Moving Toward the Second Amendment in Indiana
By State Senator and GOA member Jim Tomes
Pertinacious, holding firmly to some purpose, belief, or action, often stubbornly or obstinately, hard to get rid of; unyielding; persistent. That’s a good word. It might describe events that took place in my first session as a freshman Indiana state senator.
I had hoped to just observe the process in my first term, but was encouraged to introduce some bills. So I did. Indiana is a very gun-friendly state, but there can always be improvement. I introduced two bills. The first one was SB 292 — a preemption measure which not only would prohibit local units of government from enacting any gun laws that are in conflict with state law, but would remove all those that already exist.
The effect of SB 292 was to eliminate a hodgepodge of gun control ordinances in cities and counties across Indiana. South Bend’s ordinance resembled the Clinton gun ban on steroids. Marion County (Indianapolis) banned concealed carry and the display of a gun in a window. Some cities had a ban on guns in parks — even in cemeteries! Other jurisdictions claimed the power to ban guns during emergencies.
The wide reach of SB 292 explains why there was such intense opposition from local officials, the Association of Cities and Towns, Jim Ersay (Indianapolis Colts owner), libraries and hospitals.
The other bill I introduced was SB 506, which allows citizens (who do not have a handgun carry license) to transport a handgun in their vehicle to designated places. Though SB 292 was filed first, SB 506 was the first to get passed. It was a significant piece of legislation and probably would have received more resistance had it not been for the controversy over SB 292.
There were a lot of hurdles to jump over, but I eventually shepherded SB 292 through the Senate, where it passed 43 to 7. The bill then headed over to the House.
A state representative sponsored the bill in that chamber, where it was heavily amended. By this time, SB 292 had received a lot of media attention as well as opposition from the groups who did not want this bill to pass. I even got called by liberal talk show host Alan Colmes from New York and interviewed by the New York Times. This bill became very controversial.
Somewhat surprisingly, I benefited from a statewide email campaign conducted by a teacher’s organization in my area. They urged support for SB 292 in its original form.

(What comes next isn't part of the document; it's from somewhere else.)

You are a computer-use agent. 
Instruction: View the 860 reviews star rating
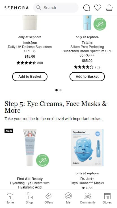[30, 63]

When the bill came back to me from the House with several amendments, I strongly objected because there was no way I could impose all those new restrictions on the citizens.
The bill then was assigned to a conference committee where it was open for public testimony. Afterwards the changes were worked out. The bill was put into its original form with one exception: hospitals would be allowed to post a no-guns policy. Then the bill was sent to a rules committee on the final day of the session with just hours before adjournment. Once again I had to bring SB 292 before the Senate one last time and explain both the bill and the changes that had been made to it. The legislation was open for debate, and those in the Senate who opposed it had one last chance to kill the bill. But after another roll call vote was taken, it passed 40 to 10.

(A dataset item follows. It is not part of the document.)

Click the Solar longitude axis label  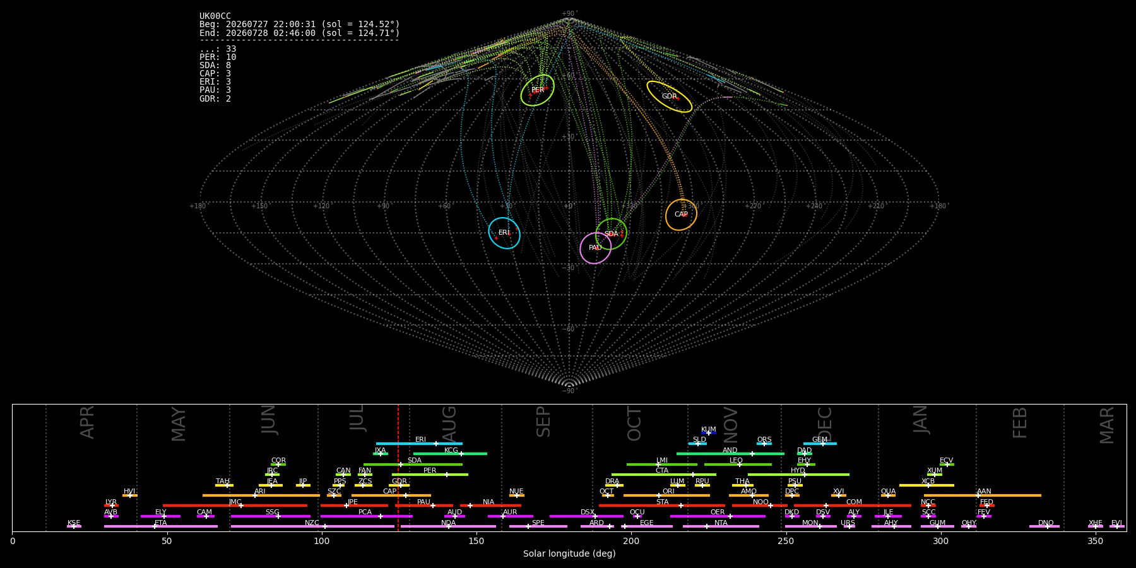pyautogui.click(x=569, y=553)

The bill then headed back to the House for a final vote as the clock was running out. SB 292 passed the House 70 to 24. The Governor has now signed both bills into law.
The lesson in all this is that gun owners must be persistent and never submit to those negative comments that “nothing can be done” or “it will never happen.” I even encountered such negative thinking in the firearms industry.
I never once was willing to back down on what I knew was the right thing to do. I am also the Director of the 2nd Amendment Patriots that was formed in January 1999. Before getting elected in 2010 to the Senate, I had lobbied frequently for pro-Second Amendment legislation. It has been quite a ride.